Bibby bibby kingdom come?

Now as much a regular fixture at Eurovision as the witterings of Terry Wogan and the UK having to cope with "double figures" as the best we can shoot for is the cross-border squabbling.

Israel's chosen entry for 2007 is Teapacks, whose song makes barely-covered reference to Iran's supposed plans for wiping their home country off the face of the Earth.

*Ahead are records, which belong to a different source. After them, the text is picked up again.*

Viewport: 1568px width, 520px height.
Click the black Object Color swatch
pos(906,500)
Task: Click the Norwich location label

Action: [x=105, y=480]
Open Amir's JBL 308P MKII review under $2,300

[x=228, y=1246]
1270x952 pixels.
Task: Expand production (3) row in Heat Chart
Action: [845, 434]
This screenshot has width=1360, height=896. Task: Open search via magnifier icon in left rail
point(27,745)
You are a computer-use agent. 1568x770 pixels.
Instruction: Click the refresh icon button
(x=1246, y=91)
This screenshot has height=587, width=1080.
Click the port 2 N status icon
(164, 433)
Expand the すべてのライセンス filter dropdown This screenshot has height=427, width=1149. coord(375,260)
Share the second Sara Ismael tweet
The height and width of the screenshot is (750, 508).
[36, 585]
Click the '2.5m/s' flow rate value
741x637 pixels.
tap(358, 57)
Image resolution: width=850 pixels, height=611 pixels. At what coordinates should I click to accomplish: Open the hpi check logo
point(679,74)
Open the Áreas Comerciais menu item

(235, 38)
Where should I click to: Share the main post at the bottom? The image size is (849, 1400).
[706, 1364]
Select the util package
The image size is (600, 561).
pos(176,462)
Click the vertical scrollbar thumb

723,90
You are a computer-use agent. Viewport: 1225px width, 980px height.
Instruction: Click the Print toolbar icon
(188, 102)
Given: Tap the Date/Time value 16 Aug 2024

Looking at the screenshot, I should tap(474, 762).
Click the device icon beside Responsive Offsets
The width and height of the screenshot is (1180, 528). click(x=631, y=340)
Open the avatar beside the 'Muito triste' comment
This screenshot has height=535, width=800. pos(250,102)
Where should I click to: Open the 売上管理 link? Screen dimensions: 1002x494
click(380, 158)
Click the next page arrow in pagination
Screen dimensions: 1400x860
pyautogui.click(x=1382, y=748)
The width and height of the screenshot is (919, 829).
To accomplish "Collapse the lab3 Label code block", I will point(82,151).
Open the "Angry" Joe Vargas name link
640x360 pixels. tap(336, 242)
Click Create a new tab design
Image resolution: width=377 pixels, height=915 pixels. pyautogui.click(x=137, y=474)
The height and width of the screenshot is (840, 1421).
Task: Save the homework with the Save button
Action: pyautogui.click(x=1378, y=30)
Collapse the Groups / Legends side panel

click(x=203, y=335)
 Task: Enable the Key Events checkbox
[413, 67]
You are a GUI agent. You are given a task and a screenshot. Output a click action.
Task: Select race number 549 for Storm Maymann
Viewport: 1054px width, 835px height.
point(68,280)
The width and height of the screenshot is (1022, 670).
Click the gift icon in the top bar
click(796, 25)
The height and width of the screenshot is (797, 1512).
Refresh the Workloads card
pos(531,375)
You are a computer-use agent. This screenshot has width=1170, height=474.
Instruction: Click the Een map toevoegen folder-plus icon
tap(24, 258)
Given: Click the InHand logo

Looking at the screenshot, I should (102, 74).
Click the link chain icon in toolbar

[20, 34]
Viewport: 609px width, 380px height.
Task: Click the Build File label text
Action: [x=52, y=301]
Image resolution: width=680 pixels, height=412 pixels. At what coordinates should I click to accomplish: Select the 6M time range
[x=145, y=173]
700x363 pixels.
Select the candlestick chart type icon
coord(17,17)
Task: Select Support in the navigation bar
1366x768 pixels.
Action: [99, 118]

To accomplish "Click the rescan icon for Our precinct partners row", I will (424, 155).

Not surprisingly, the organisers aren't exactly rushing to embrace this plan - not least because of the limited appeal of "let's hold the next contest in a country which believes it could be nuked at any moment". The song, they've decided, is political and as such breaches the rules:

“I understand this song is clearly political and the Eurovision Song Contest reference group will have to consider what action is taken,” said Heikki Seppala, executive producer of Eurovision 2007 at YLE, the Finnish broadcaster. “The future of the Eurovision song contest is in danger if there is politics in the show. It is not what people are looking for. They want good music and entertainment.”

To be honest, we're not entirely sure that the casual observer would be more surprised by a political tract in the middle of the show than they would be if they came across some good music.

Teapacks claim the song isn't political at all:
Teapacks are not happy at the prospect of being banned. Oz believes Push the Button should be allowed because it has the backing of ordinary Israelis.

“The song has a line that talks about ‘some crazy leaders’, but we didn’t mention names,” he told the Israeli daily newspaper Maariv.

On this basis, then 'Who do you think you are kidding, Mr. Hitler' would be out; a song clearly about Iran but not actually bothering to find a rhyme for Ahmadinejad should be in.